Venu de Paris en 1931, Léo s'installe à Nice comme artisan-maroquinier, avec sa femme et son fils. Agé de 6 ans, celui-ci entreprend une scolarité sans relief particulier, du moins jusqu'en 1940. La vie se déroule dans un quotidien agréable, rythmé par des fêtes populaires: le Carnaval en février, les bals des quartiers en mai. La rue a aussi ses charmes, de même que la plage, surtout en compagnie de copains enjoués et d'une sagesse relative, mais l'actualité, dans le pays comme à l'étranger, ne se laisse pas oublier. Le Front Populaire, les grèves, la situation internationale constituent une toile de fond qui s'obscurcit rapidement, jusqu'au déclenchement de la seconde guerre mondiale.

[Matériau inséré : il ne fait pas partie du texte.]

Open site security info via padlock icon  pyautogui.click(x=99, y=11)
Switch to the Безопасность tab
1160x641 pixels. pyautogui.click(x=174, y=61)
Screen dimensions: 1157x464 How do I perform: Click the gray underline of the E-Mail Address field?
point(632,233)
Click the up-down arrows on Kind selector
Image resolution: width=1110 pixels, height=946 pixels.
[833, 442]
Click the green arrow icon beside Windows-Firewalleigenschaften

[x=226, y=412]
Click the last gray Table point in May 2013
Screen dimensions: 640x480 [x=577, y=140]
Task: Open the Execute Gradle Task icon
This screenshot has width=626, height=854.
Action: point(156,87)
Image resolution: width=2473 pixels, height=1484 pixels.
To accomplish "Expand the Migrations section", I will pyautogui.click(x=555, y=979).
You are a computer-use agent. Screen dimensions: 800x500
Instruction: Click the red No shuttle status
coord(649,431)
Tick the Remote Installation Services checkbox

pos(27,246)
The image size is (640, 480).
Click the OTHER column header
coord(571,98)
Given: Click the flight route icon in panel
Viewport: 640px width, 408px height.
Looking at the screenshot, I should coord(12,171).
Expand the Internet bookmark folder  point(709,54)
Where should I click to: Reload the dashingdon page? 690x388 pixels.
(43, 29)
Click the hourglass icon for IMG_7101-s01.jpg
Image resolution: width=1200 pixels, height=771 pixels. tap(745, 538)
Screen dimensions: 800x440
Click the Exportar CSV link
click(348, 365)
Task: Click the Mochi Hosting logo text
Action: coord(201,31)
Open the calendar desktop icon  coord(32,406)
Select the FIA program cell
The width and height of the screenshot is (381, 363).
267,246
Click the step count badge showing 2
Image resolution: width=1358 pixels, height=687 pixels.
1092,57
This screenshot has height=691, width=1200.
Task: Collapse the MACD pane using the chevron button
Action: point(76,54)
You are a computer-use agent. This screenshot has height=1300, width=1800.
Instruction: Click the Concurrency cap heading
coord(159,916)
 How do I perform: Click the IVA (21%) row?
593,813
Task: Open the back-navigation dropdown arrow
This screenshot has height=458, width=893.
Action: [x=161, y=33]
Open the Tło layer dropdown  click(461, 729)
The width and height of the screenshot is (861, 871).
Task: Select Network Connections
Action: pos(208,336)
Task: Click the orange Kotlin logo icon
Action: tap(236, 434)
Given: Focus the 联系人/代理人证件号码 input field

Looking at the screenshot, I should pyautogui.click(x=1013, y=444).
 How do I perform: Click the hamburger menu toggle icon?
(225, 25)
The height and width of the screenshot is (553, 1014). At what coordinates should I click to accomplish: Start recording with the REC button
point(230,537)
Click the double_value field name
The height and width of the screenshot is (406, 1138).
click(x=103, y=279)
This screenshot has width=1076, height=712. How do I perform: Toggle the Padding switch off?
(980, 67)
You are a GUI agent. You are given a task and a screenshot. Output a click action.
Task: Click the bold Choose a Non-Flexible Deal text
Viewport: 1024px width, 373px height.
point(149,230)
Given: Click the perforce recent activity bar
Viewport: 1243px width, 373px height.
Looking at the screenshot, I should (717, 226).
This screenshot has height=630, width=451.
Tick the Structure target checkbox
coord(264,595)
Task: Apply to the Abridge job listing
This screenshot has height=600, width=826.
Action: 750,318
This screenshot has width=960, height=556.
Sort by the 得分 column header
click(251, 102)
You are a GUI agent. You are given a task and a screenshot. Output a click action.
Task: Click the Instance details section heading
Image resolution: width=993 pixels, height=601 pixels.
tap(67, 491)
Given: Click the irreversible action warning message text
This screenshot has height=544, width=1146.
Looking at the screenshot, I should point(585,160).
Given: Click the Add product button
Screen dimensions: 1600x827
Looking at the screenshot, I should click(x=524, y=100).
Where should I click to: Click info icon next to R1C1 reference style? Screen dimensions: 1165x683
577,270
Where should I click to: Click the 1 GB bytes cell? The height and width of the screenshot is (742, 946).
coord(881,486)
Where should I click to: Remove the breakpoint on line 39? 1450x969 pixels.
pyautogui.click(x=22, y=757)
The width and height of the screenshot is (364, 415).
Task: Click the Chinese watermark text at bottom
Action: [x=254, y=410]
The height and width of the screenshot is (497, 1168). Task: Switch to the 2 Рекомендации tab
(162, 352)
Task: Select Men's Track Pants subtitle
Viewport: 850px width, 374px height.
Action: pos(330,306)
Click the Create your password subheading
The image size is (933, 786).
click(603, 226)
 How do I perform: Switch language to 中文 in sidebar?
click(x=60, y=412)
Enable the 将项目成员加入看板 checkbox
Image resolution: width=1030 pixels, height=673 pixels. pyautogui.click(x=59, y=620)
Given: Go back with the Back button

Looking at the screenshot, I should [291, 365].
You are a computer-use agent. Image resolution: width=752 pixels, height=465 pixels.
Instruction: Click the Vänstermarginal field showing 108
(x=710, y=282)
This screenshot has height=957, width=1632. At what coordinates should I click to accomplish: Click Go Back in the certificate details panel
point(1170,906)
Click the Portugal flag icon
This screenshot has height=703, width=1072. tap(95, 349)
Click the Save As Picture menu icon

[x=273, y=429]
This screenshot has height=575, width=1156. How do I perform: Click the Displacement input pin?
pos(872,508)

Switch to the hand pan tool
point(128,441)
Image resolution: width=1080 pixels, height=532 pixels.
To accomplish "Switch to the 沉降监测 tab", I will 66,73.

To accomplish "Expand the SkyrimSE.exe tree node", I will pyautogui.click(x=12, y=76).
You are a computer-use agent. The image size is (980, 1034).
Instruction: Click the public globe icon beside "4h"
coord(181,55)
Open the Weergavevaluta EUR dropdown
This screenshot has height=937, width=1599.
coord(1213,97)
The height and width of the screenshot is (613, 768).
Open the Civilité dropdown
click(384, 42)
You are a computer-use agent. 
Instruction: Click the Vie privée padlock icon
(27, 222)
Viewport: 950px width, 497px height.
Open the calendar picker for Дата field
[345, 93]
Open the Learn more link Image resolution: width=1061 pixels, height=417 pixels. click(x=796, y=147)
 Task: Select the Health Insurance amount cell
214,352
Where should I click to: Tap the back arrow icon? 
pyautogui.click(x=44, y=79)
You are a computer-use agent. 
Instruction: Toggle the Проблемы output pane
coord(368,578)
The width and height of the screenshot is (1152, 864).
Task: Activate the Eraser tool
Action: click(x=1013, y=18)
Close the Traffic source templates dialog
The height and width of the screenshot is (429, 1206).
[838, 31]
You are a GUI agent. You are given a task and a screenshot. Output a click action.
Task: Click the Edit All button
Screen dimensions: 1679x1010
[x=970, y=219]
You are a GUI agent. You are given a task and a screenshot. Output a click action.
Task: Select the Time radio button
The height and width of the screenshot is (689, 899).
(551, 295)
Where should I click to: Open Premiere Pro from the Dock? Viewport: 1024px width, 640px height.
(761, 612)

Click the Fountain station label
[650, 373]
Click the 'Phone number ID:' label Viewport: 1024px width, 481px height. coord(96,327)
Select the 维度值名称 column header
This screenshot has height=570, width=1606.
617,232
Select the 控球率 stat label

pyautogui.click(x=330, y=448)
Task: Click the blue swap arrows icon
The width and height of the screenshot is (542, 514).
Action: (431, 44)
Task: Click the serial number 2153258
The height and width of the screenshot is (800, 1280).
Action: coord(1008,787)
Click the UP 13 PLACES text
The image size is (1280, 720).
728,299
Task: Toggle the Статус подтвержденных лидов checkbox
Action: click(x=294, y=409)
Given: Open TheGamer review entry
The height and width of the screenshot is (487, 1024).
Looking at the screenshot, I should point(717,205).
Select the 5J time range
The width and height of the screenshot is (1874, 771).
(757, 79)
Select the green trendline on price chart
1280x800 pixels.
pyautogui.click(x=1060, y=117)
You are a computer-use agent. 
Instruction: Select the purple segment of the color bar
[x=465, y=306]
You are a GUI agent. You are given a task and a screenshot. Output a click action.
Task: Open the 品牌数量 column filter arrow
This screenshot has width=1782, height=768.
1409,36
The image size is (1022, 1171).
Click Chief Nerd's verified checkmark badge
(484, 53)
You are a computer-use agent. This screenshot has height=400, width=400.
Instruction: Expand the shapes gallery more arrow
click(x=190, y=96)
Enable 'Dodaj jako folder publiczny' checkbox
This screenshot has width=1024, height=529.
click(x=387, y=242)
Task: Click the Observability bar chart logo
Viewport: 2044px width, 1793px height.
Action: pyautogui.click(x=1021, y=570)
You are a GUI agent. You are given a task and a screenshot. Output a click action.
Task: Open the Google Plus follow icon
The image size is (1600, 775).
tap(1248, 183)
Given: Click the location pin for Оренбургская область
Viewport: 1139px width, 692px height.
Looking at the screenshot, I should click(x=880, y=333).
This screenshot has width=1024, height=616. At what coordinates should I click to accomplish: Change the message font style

Le jeune garçon découvre en octobre 1940 que, de par ses origines non-aryennes, «il n'est pas un vrai Français, comme les autres». Abordant une adolescence plus tourmentée sous les occupations italienne et allemande, il trouvera le chemin de la Résistance et de la lutte armée dans les montagnes bas-alpines. Un parcours de ses 19 premières années qui lui ouvrira d'autres voies à la Libération.